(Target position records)
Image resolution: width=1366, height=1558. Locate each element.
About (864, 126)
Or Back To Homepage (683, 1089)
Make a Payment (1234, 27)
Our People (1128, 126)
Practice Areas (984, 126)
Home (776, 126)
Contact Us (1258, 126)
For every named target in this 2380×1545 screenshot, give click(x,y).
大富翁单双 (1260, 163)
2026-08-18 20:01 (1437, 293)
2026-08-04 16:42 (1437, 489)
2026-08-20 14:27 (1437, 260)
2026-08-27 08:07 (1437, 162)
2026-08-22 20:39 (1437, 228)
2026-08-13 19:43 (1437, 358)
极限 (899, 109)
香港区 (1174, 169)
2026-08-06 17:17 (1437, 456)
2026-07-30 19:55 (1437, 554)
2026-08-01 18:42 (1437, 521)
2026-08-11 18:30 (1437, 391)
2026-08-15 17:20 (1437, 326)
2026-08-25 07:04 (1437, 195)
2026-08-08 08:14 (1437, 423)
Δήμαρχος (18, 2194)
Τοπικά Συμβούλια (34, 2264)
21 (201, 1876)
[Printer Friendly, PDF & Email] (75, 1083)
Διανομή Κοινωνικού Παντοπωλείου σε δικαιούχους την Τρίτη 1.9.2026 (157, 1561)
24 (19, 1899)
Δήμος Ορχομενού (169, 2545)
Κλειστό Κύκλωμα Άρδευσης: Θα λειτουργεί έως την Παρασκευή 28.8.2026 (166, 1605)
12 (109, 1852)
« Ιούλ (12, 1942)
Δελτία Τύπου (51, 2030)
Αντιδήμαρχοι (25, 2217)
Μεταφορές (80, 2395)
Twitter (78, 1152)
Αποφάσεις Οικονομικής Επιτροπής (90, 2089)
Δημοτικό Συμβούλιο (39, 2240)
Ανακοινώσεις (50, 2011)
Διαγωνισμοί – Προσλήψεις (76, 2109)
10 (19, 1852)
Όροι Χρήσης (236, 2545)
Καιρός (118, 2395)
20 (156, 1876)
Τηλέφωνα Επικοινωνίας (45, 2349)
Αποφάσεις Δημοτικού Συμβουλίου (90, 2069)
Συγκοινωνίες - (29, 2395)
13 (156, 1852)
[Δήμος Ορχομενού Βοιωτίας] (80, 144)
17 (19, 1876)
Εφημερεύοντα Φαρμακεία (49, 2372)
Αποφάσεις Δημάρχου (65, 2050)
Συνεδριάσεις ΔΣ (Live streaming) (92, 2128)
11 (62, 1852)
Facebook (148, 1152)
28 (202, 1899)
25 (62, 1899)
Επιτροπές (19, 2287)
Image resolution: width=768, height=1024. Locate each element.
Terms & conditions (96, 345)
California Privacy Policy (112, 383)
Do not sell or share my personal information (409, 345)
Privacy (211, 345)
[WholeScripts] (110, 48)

§ Given instruction
Put all the items above into a numbered list, one per line, and leave out any blank lines.

§ Written response
1. Image resolution: width=1366, height=1558. Locate each element.
2. About (864, 126)
3. Or Back To Homepage (683, 1089)
4. Make a Payment (1234, 27)
5. Our People (1128, 126)
6. Practice Areas (984, 126)
7. Home (776, 126)
8. Contact Us (1258, 126)
9. For every named target in this 2380×1545 screenshot, give click(x,y).
10. 大富翁单双 (1260, 163)
11. 2026-08-18 20:01 (1437, 293)
12. 2026-08-04 16:42 (1437, 489)
13. 2026-08-20 14:27 (1437, 260)
14. 2026-08-27 08:07 (1437, 162)
15. 2026-08-22 20:39 (1437, 228)
16. 2026-08-13 19:43 (1437, 358)
17. 极限 (899, 109)
18. 香港区 (1174, 169)
19. 2026-08-06 17:17 (1437, 456)
20. 2026-07-30 19:55 (1437, 554)
21. 2026-08-01 18:42 (1437, 521)
22. 2026-08-11 18:30 (1437, 391)
23. 2026-08-15 17:20 (1437, 326)
24. 2026-08-25 07:04 (1437, 195)
25. 2026-08-08 08:14 (1437, 423)
26. Δήμαρχος (18, 2194)
27. Τοπικά Συμβούλια (34, 2264)
28. 21 (201, 1876)
29. [Printer Friendly, PDF & Email] (75, 1083)
30. Διανομή Κοινωνικού Παντοπωλείου σε δικαιούχους την Τρίτη 1.9.2026 (157, 1561)
31. 24 (19, 1899)
32. Δήμος Ορχομενού (169, 2545)
33. Κλειστό Κύκλωμα Άρδευσης: Θα λειτουργεί έως την Παρασκευή 28.8.2026 (166, 1605)
34. 12 (109, 1852)
35. « Ιούλ (12, 1942)
36. Δελτία Τύπου (51, 2030)
37. Αντιδήμαρχοι (25, 2217)
38. Μεταφορές (80, 2395)
39. Twitter (78, 1152)
40. Αποφάσεις Οικονομικής Επιτροπής (90, 2089)
41. Δημοτικό Συμβούλιο (39, 2240)
42. Ανακοινώσεις (50, 2011)
43. Διαγωνισμοί – Προσλήψεις (76, 2109)
44. 10 (19, 1852)
45. Όροι Χρήσης (236, 2545)
46. Καιρός (118, 2395)
47. 20 (156, 1876)
48. Τηλέφωνα Επικοινωνίας (45, 2349)
49. Αποφάσεις Δημοτικού Συμβουλίου (90, 2069)
50. Συγκοινωνίες - (29, 2395)
51. 13 (156, 1852)
52. [Δήμος Ορχομενού Βοιωτίας] (80, 144)
53. 17 (19, 1876)
54. Εφημερεύοντα Φαρμακεία (49, 2372)
55. Αποφάσεις Δημάρχου (65, 2050)
56. Συνεδριάσεις ΔΣ (Live streaming) (92, 2128)
57. 11 (62, 1852)
58. Facebook (148, 1152)
59. 28 (202, 1899)
60. 25 (62, 1899)
61. Επιτροπές (19, 2287)
62. Image resolution: width=768, height=1024. Locate each element.
63. Terms & conditions (96, 345)
64. California Privacy Policy (112, 383)
65. Do not sell or share my personal information (409, 345)
66. Privacy (211, 345)
67. [WholeScripts] (110, 48)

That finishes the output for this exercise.